No Brasil, algo parecido já pode estar em curso. O influenciador Lucas Vianna, que foi o vencedor do reality show ‘A Fazenda 11’, informou através de suas redes sociais que precisou ser socorrido durante uma festa realizada no último dia 26 de junho, tendo sido internado por conta do uso exagerado do cigarro. Em sua postagem, explicou que sofreu com falta de ar. “Eu estava em uma festa e de repente me faltou o ar de um jeito surreal. Parecia que estava tudo entupido, como se estivesse afogando. Fui socorrido, me deram um aparelhinho de oxigênio. Tudo isso aconteceu por conta de cigarro eletrônico, vaper”, afirmou Lucas, pelo Instagram. E ele não foi o único; até o cantor sertanejo Zé Neto diz estar com problemas pulmonares decorrentes do hábito de usar cigarro eletrônico.
Segundo estudo realizado pela PUC Minas em parceria com a Faculdade de Ciências Médicas de Minas Gerais (FCMMG), Universidade Federal de Santa Catarina (UFSC),Centro Universitário da Fundação Assis Gurgacz (FAG) e Universidade Federal de Minas Gerais (UFMG), os cigarros eletrônicos são perigosos, pois produzem um aerossol que é inalado pelos usuários e podem conter inúmeras substâncias químicas, como a nicotina, aromatizantes, derivados do cannabis, propilenoglicol, glicerina vegetal e até mesmo metais pesados, como chumbo, ferro e carbono. “Com o aumento da popularidade dos cigarros eletrônicos, um novo desafio para a saúde pública surgiu: doenças respiratórias associadas a indivíduos que utilizam o CE. “Diante disso foi criado o termo EVALI (E-cigarette and Vaping Associated Lung injury), que aborda quadros de usuários do cigarro eletrônico com disfunções pulmonares não associadas a nenhuma outra patologia, facilitando a identificação e publicação destes casos”, observou o estudo.
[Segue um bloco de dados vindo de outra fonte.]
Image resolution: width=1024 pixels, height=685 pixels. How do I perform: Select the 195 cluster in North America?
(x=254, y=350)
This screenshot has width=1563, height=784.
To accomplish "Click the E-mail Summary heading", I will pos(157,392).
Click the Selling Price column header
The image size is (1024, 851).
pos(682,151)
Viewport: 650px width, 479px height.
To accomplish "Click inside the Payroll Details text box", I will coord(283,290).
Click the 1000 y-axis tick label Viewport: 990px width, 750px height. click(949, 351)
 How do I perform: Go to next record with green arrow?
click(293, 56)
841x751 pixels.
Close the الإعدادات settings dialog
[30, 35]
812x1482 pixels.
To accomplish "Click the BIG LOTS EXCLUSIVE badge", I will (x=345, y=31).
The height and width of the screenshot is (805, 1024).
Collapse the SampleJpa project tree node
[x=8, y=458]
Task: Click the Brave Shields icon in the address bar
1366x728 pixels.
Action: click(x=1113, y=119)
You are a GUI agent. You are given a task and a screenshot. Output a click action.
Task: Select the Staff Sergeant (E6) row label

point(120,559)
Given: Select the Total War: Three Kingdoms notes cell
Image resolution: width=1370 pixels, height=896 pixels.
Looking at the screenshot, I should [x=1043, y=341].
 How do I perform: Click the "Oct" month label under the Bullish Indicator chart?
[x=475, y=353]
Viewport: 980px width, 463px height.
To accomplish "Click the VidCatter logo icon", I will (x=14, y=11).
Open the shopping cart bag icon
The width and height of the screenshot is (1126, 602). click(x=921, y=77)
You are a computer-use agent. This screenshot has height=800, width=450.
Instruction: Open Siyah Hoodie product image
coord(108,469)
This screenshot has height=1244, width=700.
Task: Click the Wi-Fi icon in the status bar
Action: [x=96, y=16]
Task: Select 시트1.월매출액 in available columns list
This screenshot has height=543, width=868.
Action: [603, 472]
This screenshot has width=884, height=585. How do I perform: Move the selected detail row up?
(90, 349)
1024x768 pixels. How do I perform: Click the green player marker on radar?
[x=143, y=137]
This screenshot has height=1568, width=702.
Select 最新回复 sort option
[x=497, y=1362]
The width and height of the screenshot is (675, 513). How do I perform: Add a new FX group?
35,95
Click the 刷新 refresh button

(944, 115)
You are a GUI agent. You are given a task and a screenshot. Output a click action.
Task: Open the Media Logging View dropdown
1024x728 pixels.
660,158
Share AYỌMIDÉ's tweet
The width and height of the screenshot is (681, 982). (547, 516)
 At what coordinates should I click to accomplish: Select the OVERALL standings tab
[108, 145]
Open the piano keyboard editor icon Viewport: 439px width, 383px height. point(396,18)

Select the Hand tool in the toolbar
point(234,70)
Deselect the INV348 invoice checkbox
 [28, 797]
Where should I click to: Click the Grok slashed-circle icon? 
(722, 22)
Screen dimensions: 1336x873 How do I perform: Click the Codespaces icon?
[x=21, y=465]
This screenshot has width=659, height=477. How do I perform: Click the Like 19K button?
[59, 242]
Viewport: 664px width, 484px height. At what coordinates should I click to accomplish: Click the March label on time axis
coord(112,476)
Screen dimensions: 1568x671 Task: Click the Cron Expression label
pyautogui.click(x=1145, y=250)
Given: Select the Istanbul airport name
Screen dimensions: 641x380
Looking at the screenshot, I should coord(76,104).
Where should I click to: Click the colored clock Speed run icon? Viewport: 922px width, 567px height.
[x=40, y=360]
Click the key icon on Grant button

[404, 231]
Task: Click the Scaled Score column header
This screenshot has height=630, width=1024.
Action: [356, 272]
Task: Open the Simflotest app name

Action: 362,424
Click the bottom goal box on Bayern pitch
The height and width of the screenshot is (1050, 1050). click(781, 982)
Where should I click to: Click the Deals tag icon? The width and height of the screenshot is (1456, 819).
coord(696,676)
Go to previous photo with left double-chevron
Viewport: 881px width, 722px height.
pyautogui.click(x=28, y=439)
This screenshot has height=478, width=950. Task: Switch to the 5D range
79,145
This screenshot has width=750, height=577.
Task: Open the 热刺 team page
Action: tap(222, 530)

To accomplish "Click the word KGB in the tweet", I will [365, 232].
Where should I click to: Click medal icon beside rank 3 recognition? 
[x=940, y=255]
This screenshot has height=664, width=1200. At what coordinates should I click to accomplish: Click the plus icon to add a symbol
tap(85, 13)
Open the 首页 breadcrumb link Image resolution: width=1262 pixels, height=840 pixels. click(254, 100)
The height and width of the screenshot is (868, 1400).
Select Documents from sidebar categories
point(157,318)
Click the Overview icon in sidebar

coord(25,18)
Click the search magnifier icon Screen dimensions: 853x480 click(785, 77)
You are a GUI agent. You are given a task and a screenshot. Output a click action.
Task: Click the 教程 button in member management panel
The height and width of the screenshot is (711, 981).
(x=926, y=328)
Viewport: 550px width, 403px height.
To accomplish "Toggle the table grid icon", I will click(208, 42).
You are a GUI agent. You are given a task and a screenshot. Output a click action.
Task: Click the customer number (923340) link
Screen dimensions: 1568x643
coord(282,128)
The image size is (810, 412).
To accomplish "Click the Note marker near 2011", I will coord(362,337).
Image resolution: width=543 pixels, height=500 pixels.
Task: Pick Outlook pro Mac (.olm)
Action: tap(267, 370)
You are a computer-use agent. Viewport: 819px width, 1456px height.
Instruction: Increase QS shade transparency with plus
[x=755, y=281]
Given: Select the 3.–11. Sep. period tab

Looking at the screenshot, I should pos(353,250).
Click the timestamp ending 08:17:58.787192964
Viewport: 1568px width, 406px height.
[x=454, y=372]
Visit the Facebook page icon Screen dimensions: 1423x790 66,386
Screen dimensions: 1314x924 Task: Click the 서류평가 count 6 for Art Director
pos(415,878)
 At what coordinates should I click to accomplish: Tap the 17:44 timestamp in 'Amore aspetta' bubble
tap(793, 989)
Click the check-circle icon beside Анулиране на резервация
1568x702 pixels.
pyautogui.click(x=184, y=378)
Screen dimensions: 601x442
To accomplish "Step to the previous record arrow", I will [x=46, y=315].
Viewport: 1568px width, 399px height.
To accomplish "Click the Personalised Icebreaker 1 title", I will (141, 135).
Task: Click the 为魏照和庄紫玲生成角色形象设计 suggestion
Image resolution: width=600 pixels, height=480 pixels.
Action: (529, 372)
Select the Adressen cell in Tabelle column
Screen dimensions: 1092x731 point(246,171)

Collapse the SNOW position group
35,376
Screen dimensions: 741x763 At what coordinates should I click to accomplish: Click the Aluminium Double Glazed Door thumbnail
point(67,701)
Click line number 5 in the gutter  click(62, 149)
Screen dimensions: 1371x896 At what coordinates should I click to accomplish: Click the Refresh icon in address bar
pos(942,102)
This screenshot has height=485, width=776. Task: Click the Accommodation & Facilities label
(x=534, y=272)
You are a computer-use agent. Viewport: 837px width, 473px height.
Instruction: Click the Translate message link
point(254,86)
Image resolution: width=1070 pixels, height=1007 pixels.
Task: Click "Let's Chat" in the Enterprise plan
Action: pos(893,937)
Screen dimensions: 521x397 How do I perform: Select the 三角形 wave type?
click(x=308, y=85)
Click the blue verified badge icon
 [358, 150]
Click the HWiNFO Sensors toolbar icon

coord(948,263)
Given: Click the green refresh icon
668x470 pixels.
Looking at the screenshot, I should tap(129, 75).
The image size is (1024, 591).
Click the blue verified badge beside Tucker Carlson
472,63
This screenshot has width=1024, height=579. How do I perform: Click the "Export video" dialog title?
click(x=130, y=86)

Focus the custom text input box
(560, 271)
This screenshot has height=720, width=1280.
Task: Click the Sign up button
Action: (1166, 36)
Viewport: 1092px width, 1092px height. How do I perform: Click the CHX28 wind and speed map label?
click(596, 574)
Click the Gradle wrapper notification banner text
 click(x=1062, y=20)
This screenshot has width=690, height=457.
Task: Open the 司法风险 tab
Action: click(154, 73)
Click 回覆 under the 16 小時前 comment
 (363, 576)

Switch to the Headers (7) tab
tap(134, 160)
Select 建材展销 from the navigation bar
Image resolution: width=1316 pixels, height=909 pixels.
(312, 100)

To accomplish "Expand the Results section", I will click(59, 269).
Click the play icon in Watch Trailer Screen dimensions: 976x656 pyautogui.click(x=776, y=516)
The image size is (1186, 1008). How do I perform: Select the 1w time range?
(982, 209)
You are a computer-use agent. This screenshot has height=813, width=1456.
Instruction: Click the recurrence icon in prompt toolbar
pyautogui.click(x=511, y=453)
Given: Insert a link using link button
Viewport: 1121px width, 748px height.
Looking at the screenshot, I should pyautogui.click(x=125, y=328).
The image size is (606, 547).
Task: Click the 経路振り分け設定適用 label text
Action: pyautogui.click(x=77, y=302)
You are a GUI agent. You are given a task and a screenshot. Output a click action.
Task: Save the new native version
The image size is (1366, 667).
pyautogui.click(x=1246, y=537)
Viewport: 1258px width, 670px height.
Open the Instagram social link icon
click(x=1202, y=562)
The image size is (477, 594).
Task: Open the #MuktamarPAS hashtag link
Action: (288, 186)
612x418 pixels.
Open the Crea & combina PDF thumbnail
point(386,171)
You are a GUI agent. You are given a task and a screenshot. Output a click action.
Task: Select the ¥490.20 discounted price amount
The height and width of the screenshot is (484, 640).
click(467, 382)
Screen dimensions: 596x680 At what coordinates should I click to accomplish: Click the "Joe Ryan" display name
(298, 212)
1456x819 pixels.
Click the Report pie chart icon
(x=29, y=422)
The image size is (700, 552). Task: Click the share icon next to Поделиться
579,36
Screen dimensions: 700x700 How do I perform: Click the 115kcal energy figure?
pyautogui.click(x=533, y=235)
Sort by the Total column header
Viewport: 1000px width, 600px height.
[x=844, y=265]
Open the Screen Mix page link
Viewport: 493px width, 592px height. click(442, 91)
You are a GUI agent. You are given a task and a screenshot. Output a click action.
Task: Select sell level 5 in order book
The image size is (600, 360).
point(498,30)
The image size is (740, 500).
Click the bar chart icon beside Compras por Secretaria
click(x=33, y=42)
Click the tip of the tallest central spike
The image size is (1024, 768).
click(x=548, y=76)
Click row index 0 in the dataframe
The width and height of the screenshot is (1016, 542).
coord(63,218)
Além de problemas bucais, também estão associados ao uso do vape a falta de ar, a tosse e a expectoração sanguínea, que podem evoluir para uma insuficiência respiratória e até infarto. Pesquisas apontam, inclusive, que países que liberaram a comercialização do cigarro eletrônico registraram aumento de eventos cardiovasculares em pessoas com menos de 50 anos.

Anvisa mantém proibição
A Agência Nacional de Vigilância Sanitária (Anvisa) manteve a proibição da venda, da importação e da publicidade dos cigarros eletrônicos, popularmente chamados de vape. O posicionamento foi definido em votação unânime dos diretores, que aprovaram uma Avaliação de Impacto Regulatório (AIR) sobre o produto em reunião extraordinária na quarta, 6.
Com o aval, a Resolução da Diretoria Colegiada (RDC) da Anvisa sobre cigarros eletrônicos, em vigor desde 2009. deve ser aprimorada. “Nenhum cigarro eletrônico é permitido para uso no Brasil. Isso (a decisão) é importante porque legitimiza a nossa luta contra o cigarro eletrônico, que é um dispositivo que vem sendo cada vez mais usado, especialmente entre jovens, e está criando uma geração de indivíduos dependentes de nicotina. E isso é tudo o que a gente não quer. A gente não quer que essa geração caia na armadilha de gerações do século passado, que sofreram com as consequências do vício em nicotina”, afirmou o diretor da Sociedade Paulista de Pneumologia e Tisiologia (SPPT), Frederico Fernandes.